I am in the process of deciding whether to use Reticulated Foam (this foam allows water to pass directly through it and does not retain moisture) or regular foam in my Cabin Settee Cushions.

Now, the cost of the reticulated foam is THREE TIMES that of the regular foam. If I include the price of the Sunbrella furniture fabric that I purchased for the settee then I can completely re-make the settee cushions twice for less than the cost of the cushions with reticulated foam.

Has anybody made this choice? IE. used the regular foam instead of the more expensive reticulated stuff. How long did it last and were you cruising the ocean at the time?

Has anyone used the reticulated stuff...how long did that last? Was it worth the price.

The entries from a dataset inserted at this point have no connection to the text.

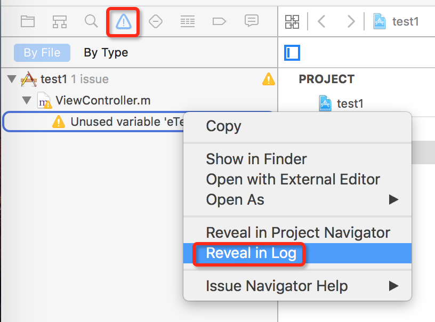
Task: Open the Project navigator folder icon
Action: pos(27,21)
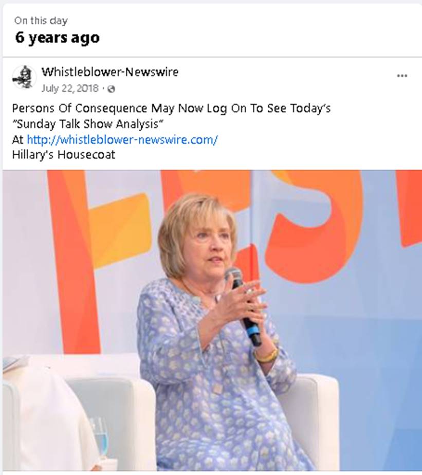Click the gold bracelet in the photo

(x=267, y=355)
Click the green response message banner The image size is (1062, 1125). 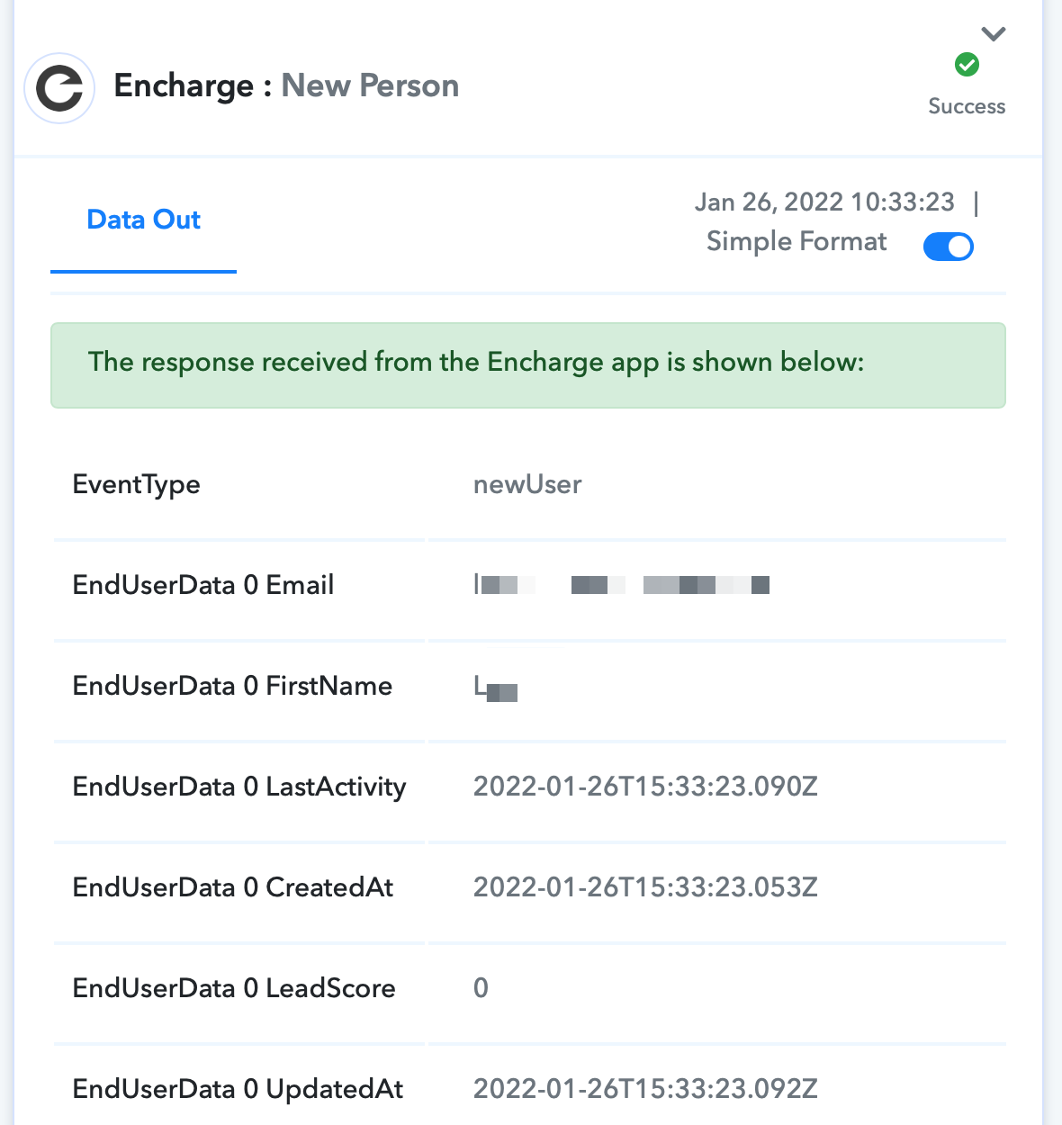527,365
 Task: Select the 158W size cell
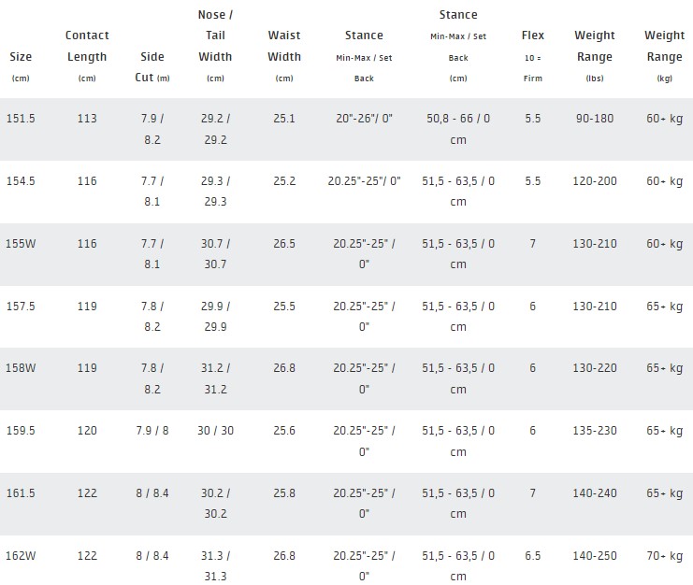[22, 368]
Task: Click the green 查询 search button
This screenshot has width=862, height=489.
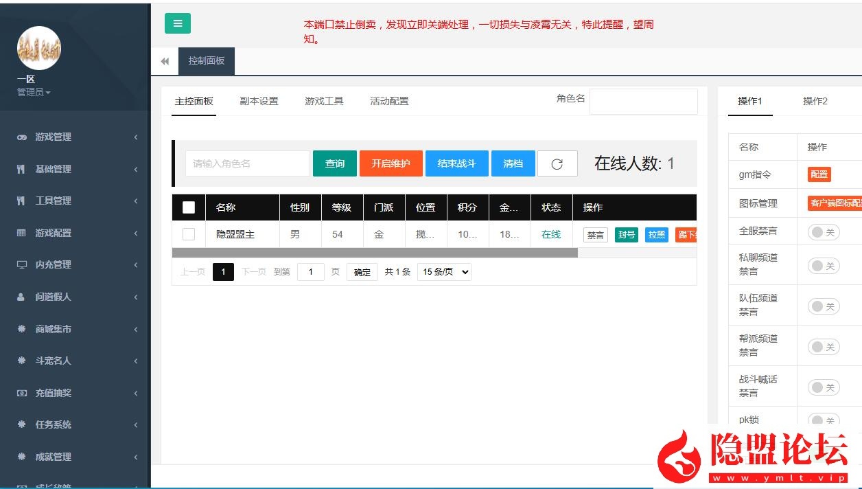Action: click(334, 163)
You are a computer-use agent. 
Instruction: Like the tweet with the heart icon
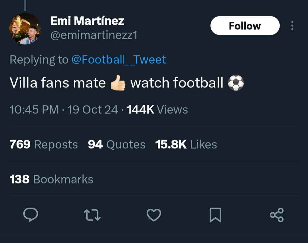tap(154, 215)

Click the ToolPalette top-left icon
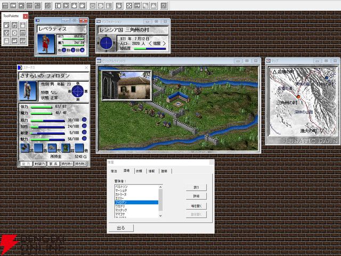pos(6,26)
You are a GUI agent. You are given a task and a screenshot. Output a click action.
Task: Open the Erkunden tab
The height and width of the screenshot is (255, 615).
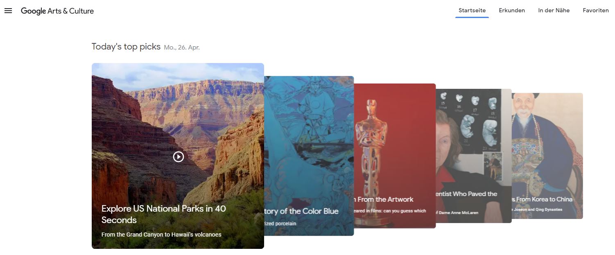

FYI: I paid $14.95/YD for the Sunbrella here in Seattle (Furniture Fabric)
and the Reticulated foam is $149.88/ 4"x24"x72" sheet VS $49.88 for the same size sheet of regular foam.

I am going to use the reticulated foam for the bed cushions to pass through the body moisture during sleep. But I question the real need for it in the Settee. The foam that is coming out of the old cushions is years and years old and while smelling like mildew is still in good shape.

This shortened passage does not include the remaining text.